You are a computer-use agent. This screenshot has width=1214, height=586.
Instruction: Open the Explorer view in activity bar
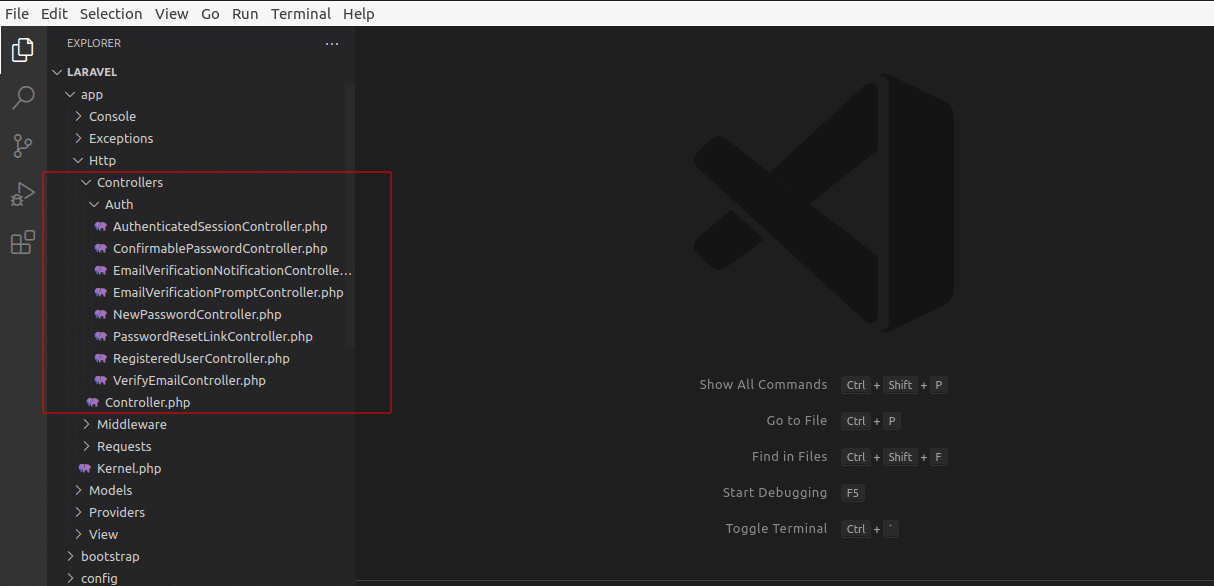pyautogui.click(x=22, y=49)
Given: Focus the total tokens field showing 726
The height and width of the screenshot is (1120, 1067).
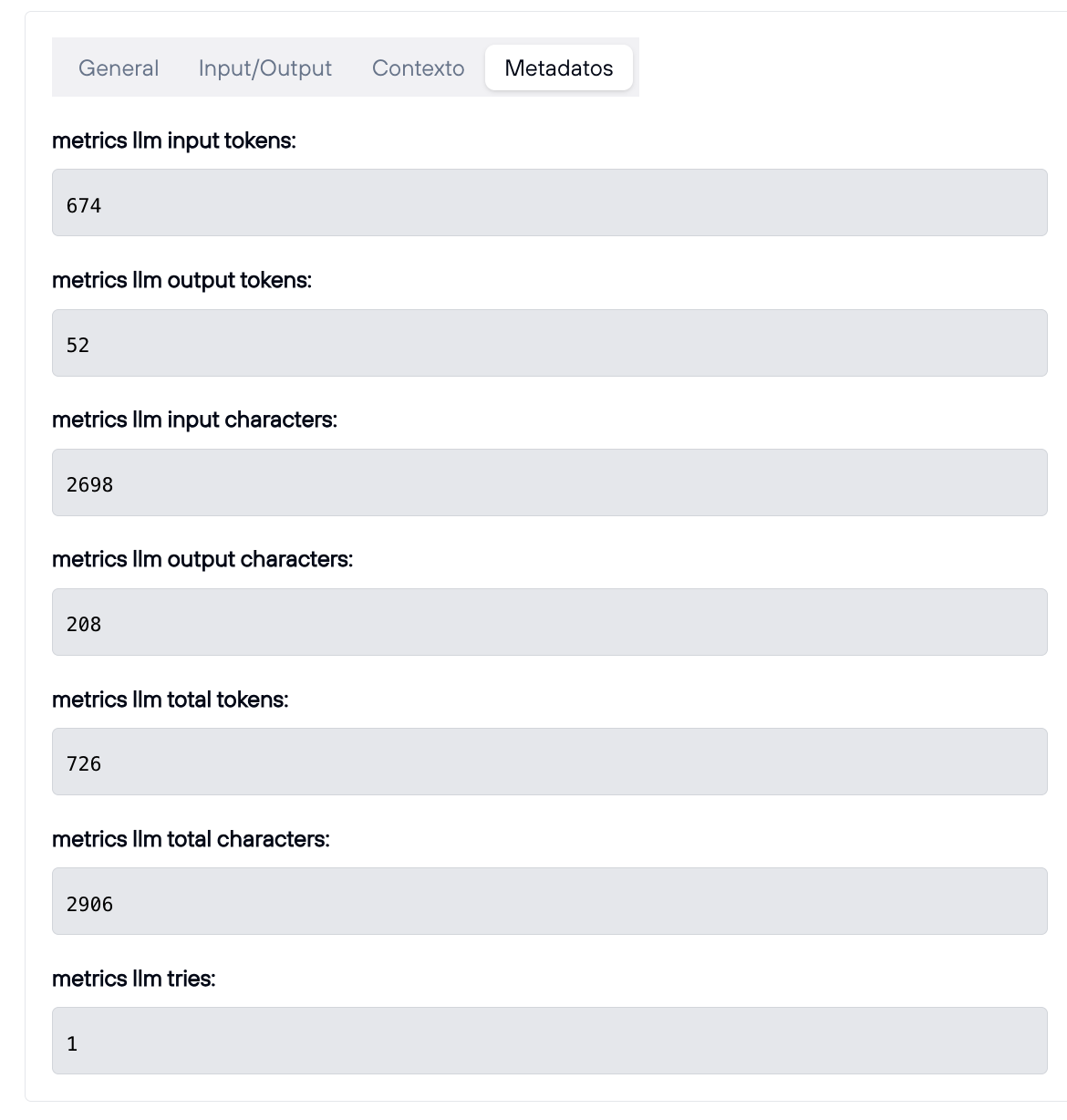Looking at the screenshot, I should click(x=549, y=762).
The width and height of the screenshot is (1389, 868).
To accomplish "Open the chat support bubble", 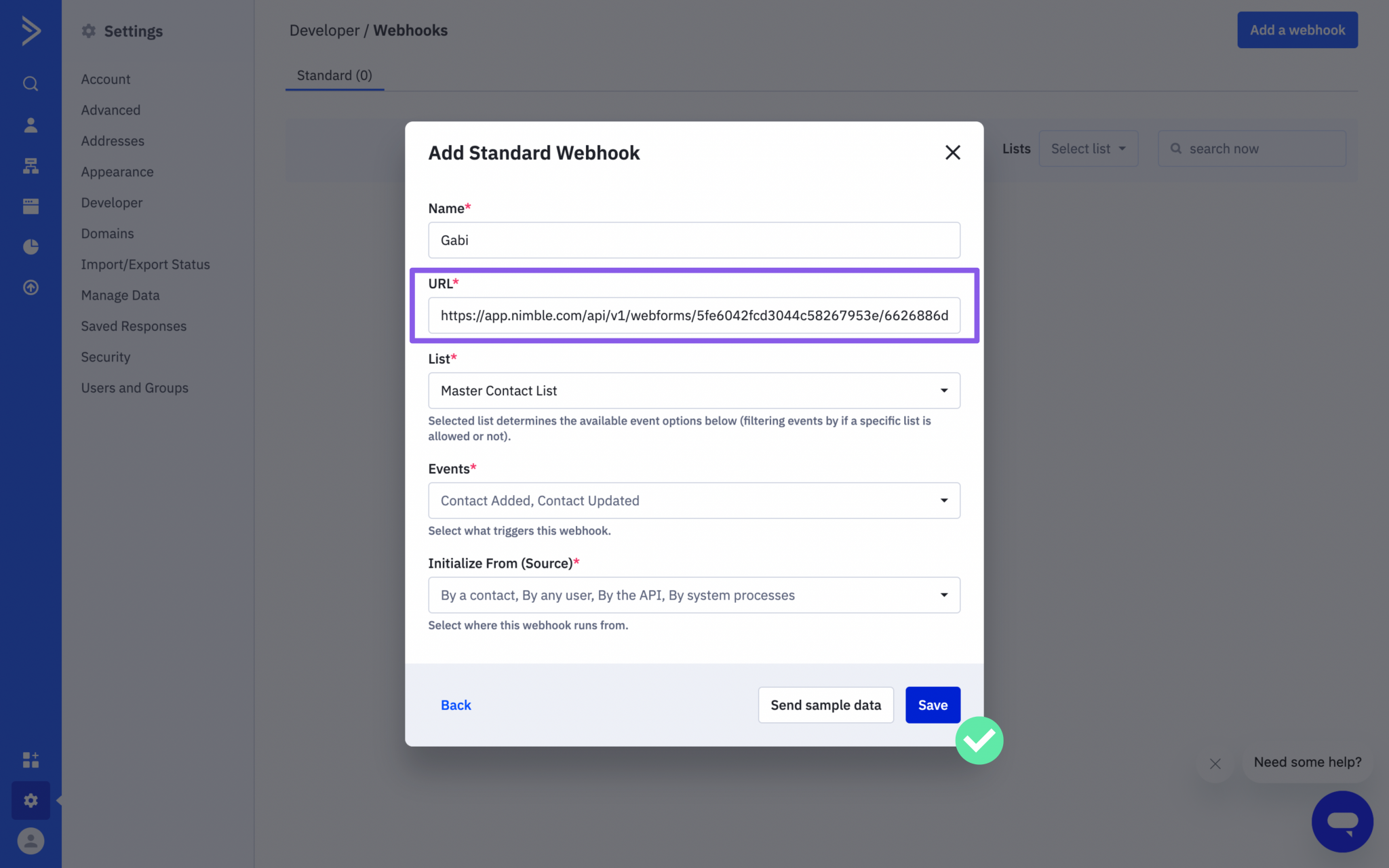I will (1342, 821).
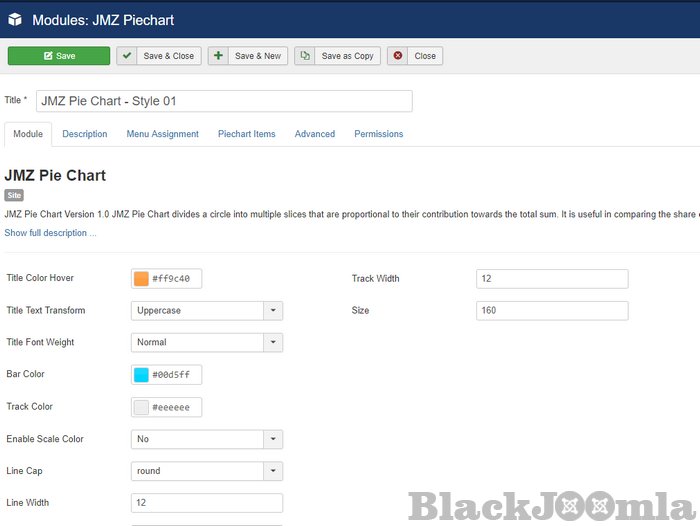
Task: Go to the Menu Assignment tab
Action: (162, 134)

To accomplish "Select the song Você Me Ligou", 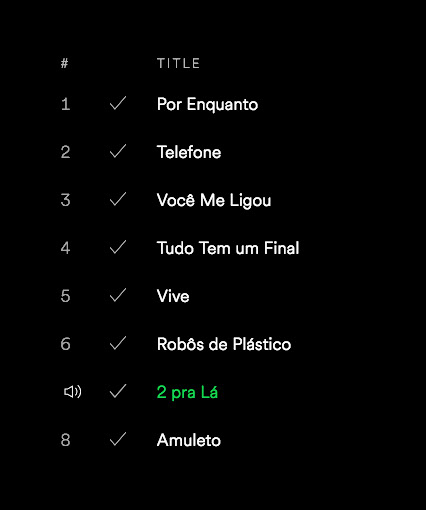I will point(214,201).
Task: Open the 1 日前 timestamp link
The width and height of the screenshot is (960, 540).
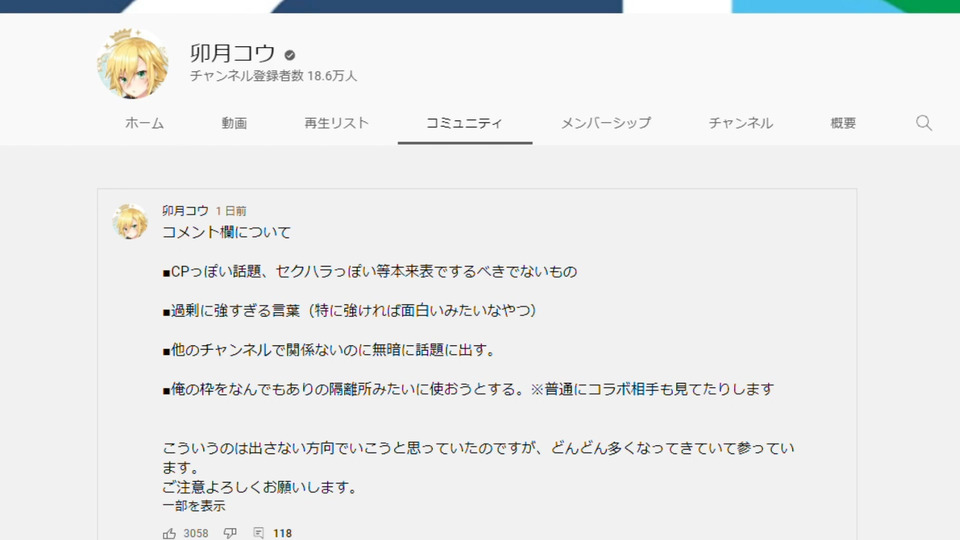Action: 231,211
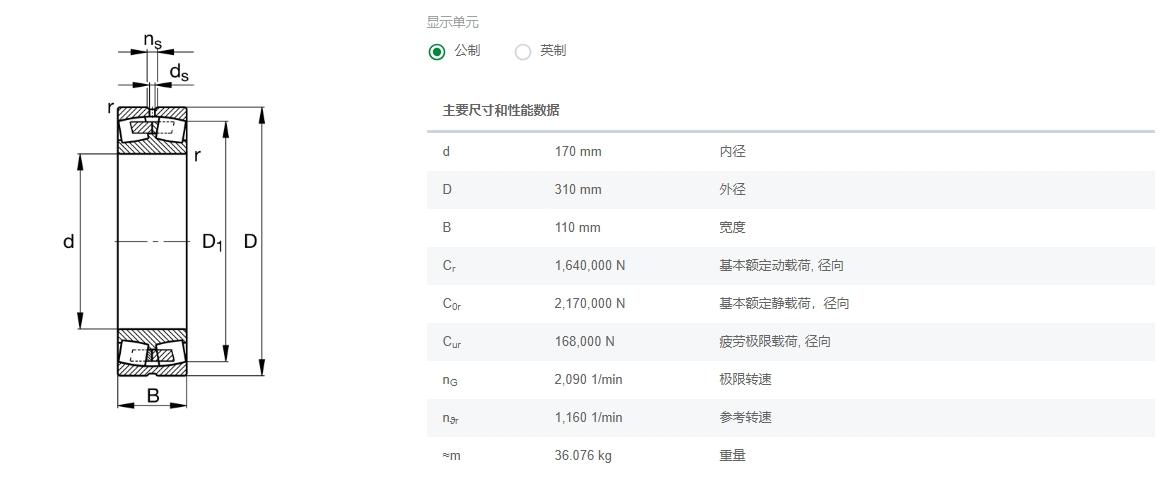
Task: Click the 极限转速 description text
Action: 745,379
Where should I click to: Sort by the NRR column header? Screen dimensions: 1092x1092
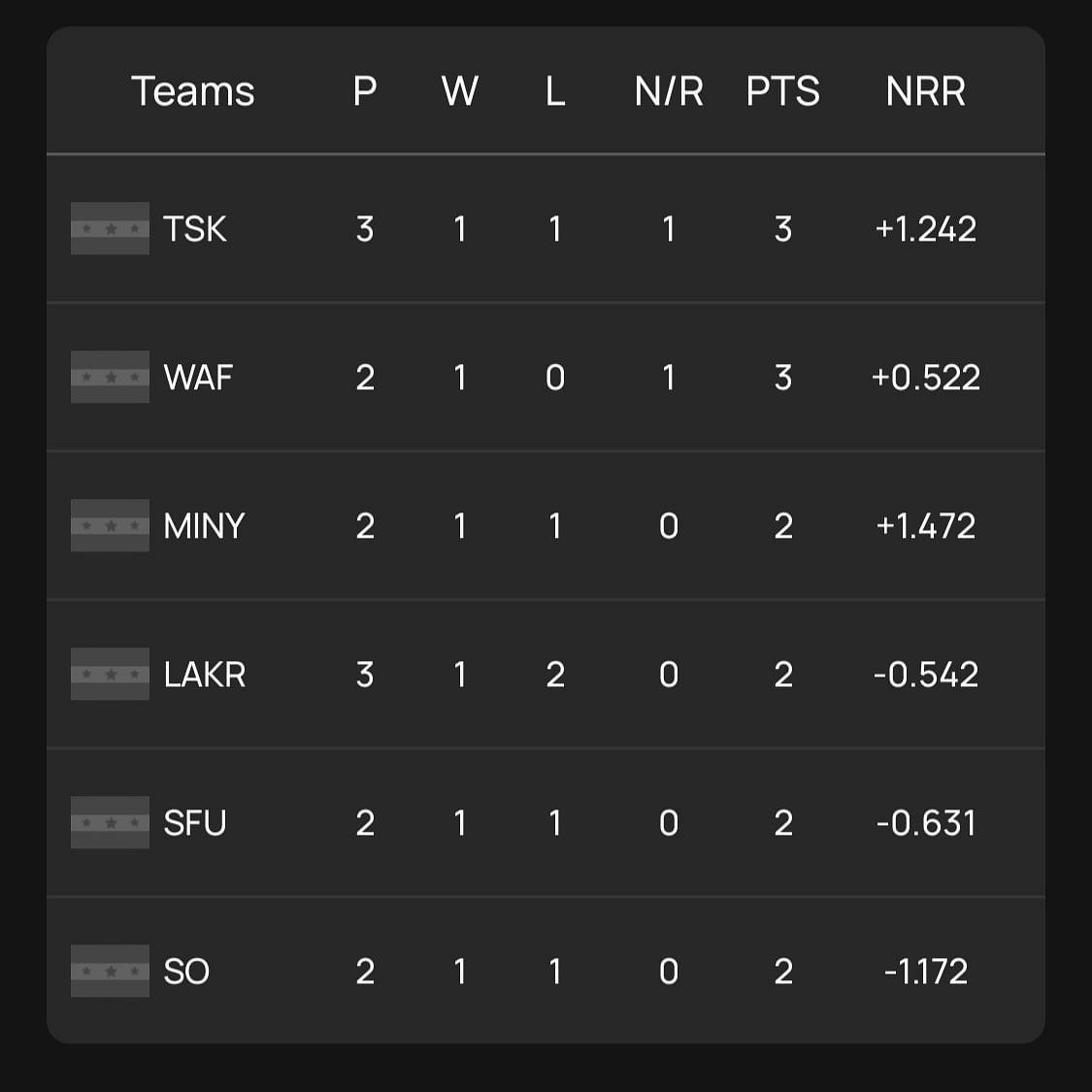click(x=925, y=91)
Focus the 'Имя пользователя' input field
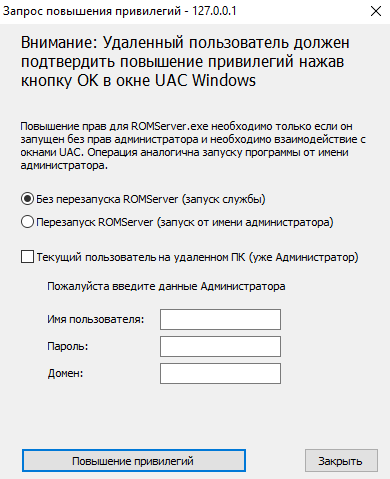This screenshot has height=479, width=390. click(x=220, y=319)
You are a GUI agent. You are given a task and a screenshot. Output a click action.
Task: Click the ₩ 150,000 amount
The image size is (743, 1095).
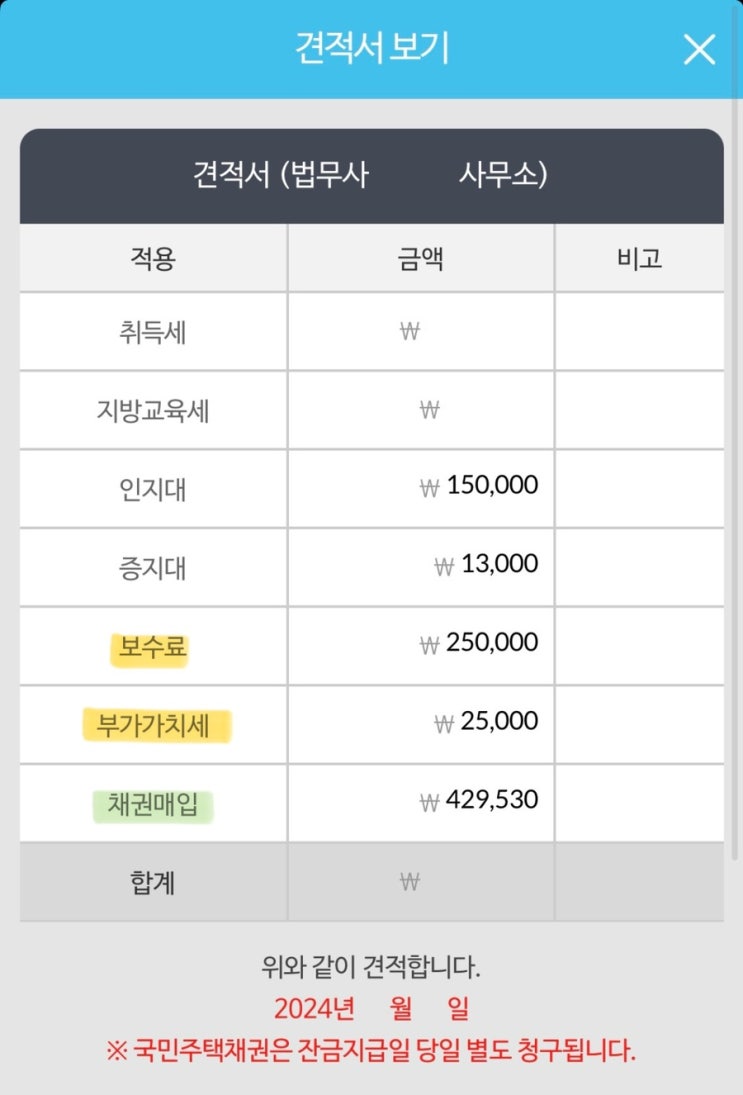480,486
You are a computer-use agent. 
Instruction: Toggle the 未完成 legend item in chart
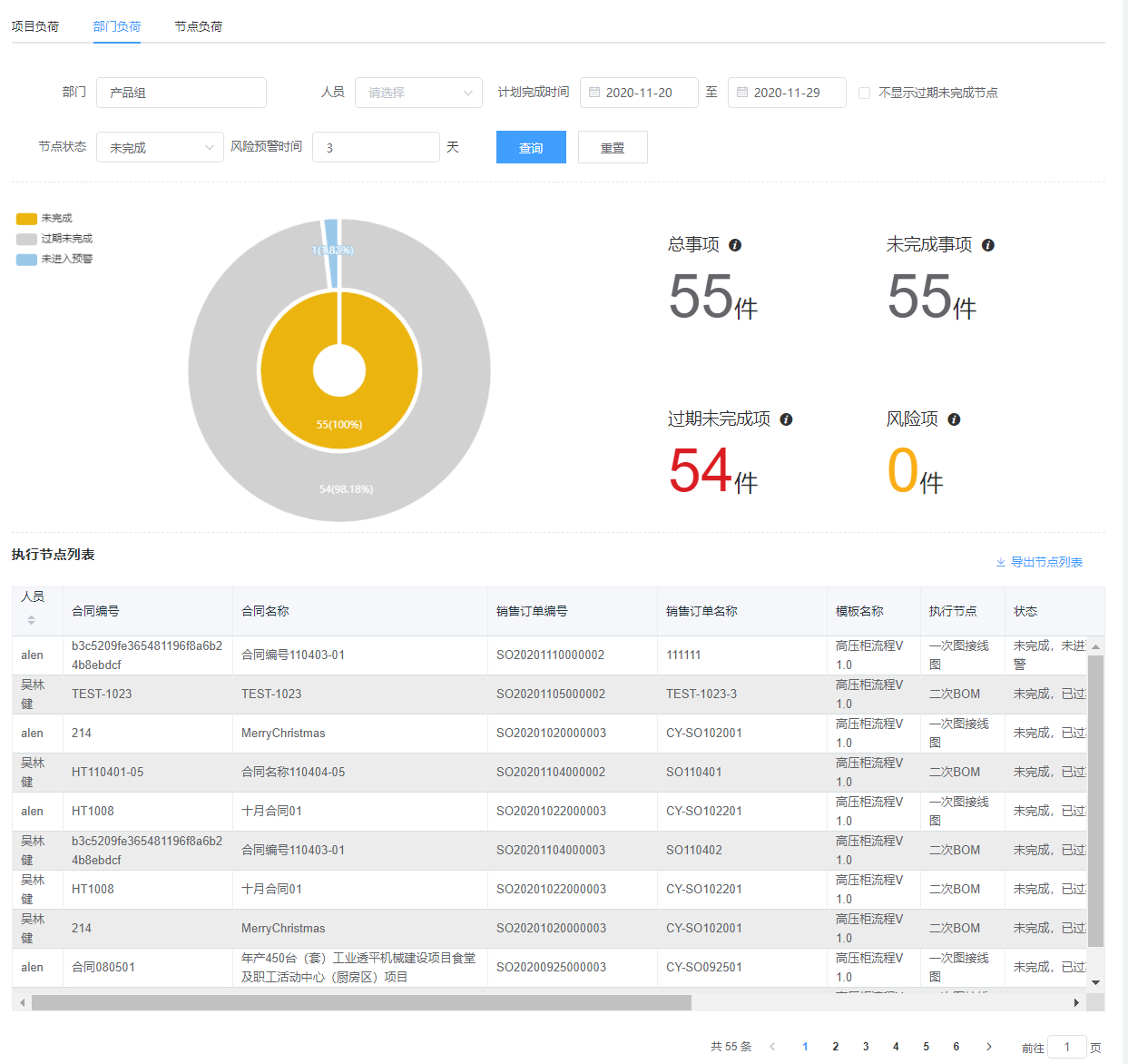click(55, 219)
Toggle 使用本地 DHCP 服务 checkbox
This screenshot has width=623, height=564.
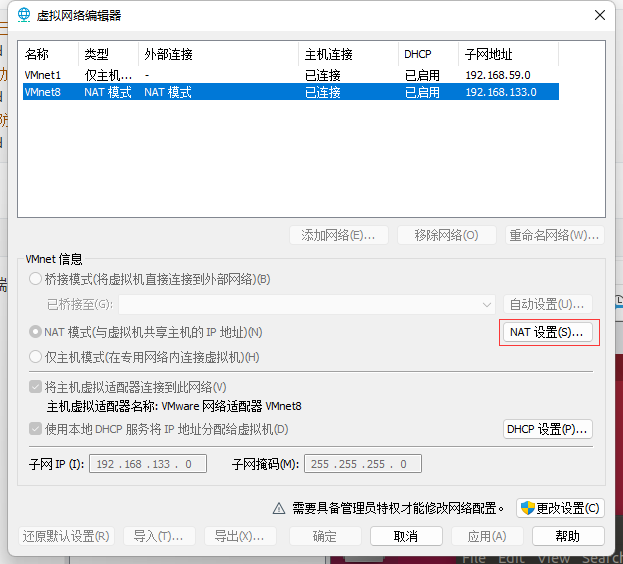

▶ **WHAT YOU ARE ASKED TO DO**: Nothing but a number should be given: how many lines in the records hold the word "agent".

▶ **OUTPUT OF THE TASK**: 3